Plateau Mont-Royal / Mile End
Fitz & Follwell Co. (115 Mont-Royal Ave. W.)
More than just a place to rent cushy-looking city cruisers, Fitz & Follwell Co. is a solid Plateau-based bike shop. If you’re curious about something bike-related, the shop is a great place to take your questions. The staff is happy to provide answers to whatever questions you may have, and for small fixes like brake tightening or adjustment they will often walk you through the steps so you can do it yourself the next time around.
C & L Cycle (75 Villeneuve St. W.)
While it may be small, C & L Cycle is fully stocked with higher-end bike parts and offers comprehensive, decently priced tune-up packages. They also do custom builds, generally provide a quick turnaround on repairs, and offer discounts for students and bike couriers.
SantroVélo (111 Roy St. E.)
Less of a traditional bike shop and more of a do-it-yourself type of place, SantroVélo, like Right to Move, aims to educate the public about bike transport by teaching people how to fix their rides themselves. You need to be a member to use their tools or buy a part for your bike, but memberships are a mere $15 for the season or $5 per visit.
Villeray / Park Ex
Dumoulin Bicyclettes (173 Jean-Talon St. E.)
With two floors of bike-related goodies, Dumoulin Bicyclettes has just about everything you’d need to get your bike looking as fancy as can be. If you use your bike as your main mode of transport, make sure to check out their sales for good finds like jeans specifically designed for bike commuters. The only downside is that they appear to only sell Brooks handlebar tape, so unless you feel like spending a pretty penny on it, you’re better off going somewhere else for such an item.
Ça Roule Montreal (27 de la Commune St. E.)
Nothing puts a damper on your Saturday afternoon bike ride along the Lachine Canal like a flat tire. Thankfully, Ça Roule Montreal is here to help. Primarily specializing in bike tours and rentals, the shop has some of the cheapest tubes for sale, and seemingly because most people go there to rent bikes rather than get them fixed, there is rarely any wait for their reasonably priced repairs. Ça Roule also sells its bikes after every season, if you’re in the market for a well-maintained hybrid.
Basic Bike Tips
(1) Riding at night is fun, but getting hit by a car because you aren’t visible—or being ticketed by a police officer for said lack of visibility—is not fun. Your bike needs to have reflectors on both pedals and wheels, as well as a red reflector on the back and a white one on the front.
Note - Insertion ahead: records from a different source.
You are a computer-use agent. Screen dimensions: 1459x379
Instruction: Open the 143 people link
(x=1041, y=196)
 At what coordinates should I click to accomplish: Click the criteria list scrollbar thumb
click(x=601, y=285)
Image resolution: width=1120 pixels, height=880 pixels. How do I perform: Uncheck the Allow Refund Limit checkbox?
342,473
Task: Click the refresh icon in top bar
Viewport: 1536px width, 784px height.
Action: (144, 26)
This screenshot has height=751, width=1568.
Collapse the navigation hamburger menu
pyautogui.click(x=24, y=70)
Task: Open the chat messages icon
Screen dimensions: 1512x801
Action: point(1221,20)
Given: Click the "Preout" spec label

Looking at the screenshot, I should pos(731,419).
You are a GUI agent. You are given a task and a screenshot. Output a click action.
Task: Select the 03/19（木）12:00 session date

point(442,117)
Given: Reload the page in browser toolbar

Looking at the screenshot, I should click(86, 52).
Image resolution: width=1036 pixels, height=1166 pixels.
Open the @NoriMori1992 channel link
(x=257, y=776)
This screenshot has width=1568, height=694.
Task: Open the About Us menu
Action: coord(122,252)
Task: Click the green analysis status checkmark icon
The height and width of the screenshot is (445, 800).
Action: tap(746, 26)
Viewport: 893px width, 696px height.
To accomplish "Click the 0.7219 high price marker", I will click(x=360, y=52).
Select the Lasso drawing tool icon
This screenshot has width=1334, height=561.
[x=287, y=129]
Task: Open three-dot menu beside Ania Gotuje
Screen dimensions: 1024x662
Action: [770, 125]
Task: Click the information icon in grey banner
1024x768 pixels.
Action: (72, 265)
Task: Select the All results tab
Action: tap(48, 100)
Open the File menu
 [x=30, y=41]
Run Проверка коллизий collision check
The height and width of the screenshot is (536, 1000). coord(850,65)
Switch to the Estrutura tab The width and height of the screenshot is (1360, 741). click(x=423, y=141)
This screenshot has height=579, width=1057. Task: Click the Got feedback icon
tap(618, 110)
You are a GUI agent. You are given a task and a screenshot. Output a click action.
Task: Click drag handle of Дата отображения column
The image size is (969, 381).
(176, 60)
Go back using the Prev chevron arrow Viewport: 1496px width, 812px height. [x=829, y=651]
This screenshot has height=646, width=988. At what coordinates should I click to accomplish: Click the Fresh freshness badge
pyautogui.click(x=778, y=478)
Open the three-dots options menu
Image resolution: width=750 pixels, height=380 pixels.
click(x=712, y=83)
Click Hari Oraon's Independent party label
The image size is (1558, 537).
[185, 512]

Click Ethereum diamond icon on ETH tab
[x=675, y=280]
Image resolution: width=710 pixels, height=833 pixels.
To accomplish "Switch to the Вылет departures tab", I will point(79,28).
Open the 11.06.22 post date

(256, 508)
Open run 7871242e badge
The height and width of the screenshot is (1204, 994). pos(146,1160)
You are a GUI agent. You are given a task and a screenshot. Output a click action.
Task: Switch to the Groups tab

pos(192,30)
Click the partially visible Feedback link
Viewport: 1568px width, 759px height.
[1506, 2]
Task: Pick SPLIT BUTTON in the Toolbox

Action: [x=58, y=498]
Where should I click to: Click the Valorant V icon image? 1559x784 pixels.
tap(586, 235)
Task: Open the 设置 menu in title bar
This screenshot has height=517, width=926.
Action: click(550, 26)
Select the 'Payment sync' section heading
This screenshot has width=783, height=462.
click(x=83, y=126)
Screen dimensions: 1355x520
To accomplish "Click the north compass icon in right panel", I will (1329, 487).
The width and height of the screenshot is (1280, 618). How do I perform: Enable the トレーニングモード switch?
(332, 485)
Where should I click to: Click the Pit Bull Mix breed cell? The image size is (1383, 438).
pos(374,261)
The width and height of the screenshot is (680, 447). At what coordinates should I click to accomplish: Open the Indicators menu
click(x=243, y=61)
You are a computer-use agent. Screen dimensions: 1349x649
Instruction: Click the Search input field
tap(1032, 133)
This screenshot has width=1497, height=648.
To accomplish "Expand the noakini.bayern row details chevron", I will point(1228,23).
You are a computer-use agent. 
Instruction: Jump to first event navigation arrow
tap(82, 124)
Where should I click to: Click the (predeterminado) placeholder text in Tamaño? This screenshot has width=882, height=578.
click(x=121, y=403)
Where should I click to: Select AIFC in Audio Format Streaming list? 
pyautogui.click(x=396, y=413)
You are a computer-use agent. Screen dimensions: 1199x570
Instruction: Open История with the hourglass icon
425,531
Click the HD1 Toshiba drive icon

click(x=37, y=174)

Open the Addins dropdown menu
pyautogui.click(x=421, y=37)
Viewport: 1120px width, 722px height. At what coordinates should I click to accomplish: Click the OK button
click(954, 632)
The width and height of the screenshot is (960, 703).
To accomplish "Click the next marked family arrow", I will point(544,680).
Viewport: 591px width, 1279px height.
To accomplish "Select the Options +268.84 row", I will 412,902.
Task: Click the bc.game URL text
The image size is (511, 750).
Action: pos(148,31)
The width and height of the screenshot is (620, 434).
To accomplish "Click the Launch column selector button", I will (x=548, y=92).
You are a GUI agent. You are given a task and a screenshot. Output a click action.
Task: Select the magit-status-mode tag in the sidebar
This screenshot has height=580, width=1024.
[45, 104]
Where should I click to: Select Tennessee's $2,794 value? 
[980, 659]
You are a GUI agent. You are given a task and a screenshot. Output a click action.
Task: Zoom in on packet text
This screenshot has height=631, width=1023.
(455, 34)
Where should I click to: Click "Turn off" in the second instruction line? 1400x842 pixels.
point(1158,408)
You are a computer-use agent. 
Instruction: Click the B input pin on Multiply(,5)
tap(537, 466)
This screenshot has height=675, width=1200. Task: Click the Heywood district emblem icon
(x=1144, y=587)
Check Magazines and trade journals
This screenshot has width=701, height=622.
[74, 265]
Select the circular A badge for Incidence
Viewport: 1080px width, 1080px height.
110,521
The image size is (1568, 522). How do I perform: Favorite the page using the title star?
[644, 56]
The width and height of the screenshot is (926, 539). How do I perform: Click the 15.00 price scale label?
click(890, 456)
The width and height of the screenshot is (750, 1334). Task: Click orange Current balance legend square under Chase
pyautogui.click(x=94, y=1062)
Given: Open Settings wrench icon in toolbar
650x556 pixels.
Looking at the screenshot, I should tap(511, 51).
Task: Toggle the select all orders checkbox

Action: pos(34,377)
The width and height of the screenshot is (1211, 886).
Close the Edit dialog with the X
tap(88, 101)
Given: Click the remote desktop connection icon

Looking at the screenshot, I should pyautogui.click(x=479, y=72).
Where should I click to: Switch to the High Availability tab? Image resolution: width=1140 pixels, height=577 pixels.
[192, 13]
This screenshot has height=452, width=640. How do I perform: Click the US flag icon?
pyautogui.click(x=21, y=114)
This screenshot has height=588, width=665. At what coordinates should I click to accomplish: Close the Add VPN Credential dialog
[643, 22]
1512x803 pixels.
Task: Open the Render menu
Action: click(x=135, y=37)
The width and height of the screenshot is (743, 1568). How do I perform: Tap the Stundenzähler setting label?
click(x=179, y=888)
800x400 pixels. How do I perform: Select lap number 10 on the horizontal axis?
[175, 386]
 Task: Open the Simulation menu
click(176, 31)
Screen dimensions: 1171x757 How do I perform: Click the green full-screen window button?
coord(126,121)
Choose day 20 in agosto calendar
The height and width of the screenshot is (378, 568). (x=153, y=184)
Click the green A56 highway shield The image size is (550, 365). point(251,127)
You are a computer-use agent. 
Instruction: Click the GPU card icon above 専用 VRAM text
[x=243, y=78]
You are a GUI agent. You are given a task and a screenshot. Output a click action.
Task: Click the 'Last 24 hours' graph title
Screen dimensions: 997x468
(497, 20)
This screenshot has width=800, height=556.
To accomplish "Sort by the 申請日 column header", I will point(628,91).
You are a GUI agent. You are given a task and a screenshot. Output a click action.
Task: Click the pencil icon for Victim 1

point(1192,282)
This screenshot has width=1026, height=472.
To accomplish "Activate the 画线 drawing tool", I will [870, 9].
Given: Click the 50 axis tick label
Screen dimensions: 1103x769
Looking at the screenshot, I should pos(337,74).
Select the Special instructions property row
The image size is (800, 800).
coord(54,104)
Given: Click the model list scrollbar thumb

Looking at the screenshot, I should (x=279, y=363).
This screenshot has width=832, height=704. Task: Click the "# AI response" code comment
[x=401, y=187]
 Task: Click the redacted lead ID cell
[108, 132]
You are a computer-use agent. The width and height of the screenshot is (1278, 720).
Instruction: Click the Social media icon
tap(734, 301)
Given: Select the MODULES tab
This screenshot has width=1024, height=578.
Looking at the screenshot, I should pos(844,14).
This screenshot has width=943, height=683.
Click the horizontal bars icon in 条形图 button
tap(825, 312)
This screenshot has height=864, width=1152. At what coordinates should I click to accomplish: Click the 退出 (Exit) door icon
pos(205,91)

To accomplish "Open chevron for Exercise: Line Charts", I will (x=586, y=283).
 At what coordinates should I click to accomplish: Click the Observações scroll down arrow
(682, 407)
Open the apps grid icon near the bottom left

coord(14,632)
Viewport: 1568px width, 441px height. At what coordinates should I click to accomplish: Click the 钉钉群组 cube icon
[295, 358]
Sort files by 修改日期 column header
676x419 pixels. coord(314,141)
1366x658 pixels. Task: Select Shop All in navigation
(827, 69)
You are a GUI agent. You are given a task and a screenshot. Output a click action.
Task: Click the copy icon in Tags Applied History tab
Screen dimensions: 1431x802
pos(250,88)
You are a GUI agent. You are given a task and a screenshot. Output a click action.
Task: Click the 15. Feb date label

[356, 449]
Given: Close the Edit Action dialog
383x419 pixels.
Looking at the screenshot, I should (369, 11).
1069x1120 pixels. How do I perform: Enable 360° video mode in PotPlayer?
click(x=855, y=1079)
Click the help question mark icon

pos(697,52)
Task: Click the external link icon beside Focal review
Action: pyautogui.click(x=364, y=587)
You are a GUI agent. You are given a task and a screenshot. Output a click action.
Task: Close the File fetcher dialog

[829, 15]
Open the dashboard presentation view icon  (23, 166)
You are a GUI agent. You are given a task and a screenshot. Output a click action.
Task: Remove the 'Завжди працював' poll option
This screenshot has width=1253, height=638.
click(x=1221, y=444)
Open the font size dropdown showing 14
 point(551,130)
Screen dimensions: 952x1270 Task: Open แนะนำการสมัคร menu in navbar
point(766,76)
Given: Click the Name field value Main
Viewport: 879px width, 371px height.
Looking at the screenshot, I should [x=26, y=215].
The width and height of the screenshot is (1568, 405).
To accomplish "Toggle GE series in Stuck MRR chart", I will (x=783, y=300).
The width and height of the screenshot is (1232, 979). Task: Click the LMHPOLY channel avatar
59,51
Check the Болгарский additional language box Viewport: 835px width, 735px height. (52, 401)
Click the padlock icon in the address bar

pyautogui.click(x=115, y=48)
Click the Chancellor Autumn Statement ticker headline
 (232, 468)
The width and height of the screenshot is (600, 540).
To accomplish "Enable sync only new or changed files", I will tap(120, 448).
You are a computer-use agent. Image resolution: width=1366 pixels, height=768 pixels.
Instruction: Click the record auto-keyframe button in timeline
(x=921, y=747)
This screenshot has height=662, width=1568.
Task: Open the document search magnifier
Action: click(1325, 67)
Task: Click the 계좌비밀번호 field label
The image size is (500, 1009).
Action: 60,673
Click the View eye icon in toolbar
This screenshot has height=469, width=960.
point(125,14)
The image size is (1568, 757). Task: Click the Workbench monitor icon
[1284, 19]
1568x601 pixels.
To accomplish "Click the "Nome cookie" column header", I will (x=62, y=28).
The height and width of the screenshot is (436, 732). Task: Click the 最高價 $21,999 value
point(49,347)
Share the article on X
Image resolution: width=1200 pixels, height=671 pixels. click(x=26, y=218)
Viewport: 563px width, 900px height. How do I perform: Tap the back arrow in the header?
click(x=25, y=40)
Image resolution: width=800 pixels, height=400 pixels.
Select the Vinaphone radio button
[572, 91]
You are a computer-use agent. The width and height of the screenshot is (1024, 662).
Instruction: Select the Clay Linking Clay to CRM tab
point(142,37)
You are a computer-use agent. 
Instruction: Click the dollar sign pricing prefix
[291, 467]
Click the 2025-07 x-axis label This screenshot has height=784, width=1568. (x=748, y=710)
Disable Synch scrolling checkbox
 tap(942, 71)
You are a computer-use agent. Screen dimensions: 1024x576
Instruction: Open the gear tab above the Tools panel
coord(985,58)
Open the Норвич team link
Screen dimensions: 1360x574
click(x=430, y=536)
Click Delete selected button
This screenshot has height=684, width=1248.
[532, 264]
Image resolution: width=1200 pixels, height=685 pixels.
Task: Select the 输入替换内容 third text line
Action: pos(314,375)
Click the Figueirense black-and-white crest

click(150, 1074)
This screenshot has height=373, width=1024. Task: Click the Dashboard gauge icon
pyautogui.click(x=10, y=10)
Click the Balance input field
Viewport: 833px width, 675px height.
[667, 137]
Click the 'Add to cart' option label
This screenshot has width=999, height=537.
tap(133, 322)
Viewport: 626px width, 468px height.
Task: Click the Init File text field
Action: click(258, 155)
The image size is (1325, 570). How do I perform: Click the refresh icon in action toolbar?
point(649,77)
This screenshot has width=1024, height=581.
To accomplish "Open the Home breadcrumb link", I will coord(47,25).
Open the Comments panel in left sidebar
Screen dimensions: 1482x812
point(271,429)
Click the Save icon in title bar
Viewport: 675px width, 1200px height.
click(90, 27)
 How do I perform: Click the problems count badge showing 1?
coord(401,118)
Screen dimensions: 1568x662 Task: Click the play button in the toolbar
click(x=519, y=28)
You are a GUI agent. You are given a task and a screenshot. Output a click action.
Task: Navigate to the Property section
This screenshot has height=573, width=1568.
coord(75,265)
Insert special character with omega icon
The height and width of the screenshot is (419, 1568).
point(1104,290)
(2) Reflectors and lights can be bought at any bike shop, but most pharmacies carry cheaper lights that generally work just as well. Also, because bike thieves will steal every possible part of your bike given the opportunity, cheaper bike lights will bring less emotional trauma if they’re stolen.
(3) Brakes are important! Fixies are great, but riding one without a back brake means risking a $37 fine. As long as you can stop by either backpedalling or using a lever, you’re in the clear.
(4) Lock up your bike. Buying a lock that costs as much as your bike might seem excessive, but given the rampant bike thievery that Montreal suffers from, it’s money well spent. And don’t buy the flexible, wiry locks—those things are about as useful as a piece of string.
(5) Riding without a helmet is legal in Quebec, so it’s up to you to decide whether or not you want to use one. Bike shops carry a range of styles, so if you do decide to cover your dome before riding out you can still look cool, if that’s what you’re worried about.